Where is Carnarvon National Park?
Carnarvon Gorge is located within Carnarvon National Park, in central Outback Queensland (about 9 hours north-west of Brisbane). It is easier to drive your own vehicle, although there are options to fly into Roma, hire a car from there and drive 3 hours to the National Park. After the turn-off from the main highway, the roads are intermittently gravel and dirt. This means a Four-wheel drive is also recommended, but not impossible for a standard two-wheel drive vehicle. Make sure to check that your insurance covers dirt roads if hiring a vehicle.
When to visit?
Due to the river crossings on the Carnarvon Gorge Walk, you need to visit at a time when the water level is low. Therefore, in winter, from March to October will be your best time to visit, but poles and waterproof shoes are always recommended to combat the water. Either way, you do still need to keep an eye on the rainfall before you visit, if only to know that the roads are not blocked on the way in.
Carnarvon Gorge Accommodation
Aside from the Parks & Forests run camping areas (read below), there are two different holiday park options close to Carnarvon National Park.

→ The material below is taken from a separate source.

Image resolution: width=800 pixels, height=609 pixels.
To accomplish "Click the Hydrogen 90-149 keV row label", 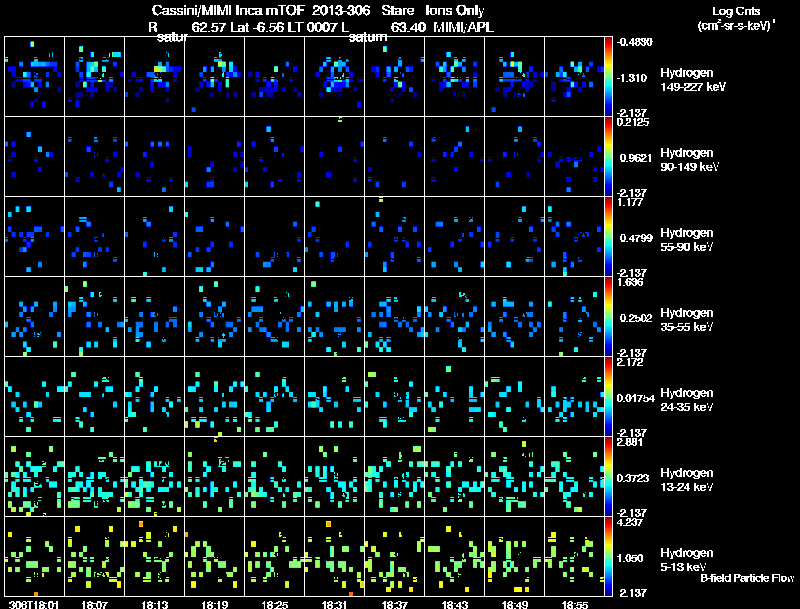I will click(685, 158).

The first one and the closest – being within the park itself – is the Breeze Holiday Park, which offers both camping and fixed accommodation. This is located only a short distance away from the walking trails. The second is the Sandstone Caravan Park which has a beautiful spot on top of a hill. It’s cheaper, but very basic and offers camping only. You’ll need to be self-sufficient with your own facilities. There are alternate and less convenient accommodation options at Rolleston and Injune, which are one to two hours away.
Carnarvon Gorge Camping
Camping at Carnarvon Gorge comes in two forms:
- Car camping at Carnarvon Gorge Camping Area (only open during the Autumn, Winter and Spring school holiday periods). Fees apply.
- Hiker (walk-in) camping at Big Bend Camping Area (open all year round), which is a 19.4 km return walk.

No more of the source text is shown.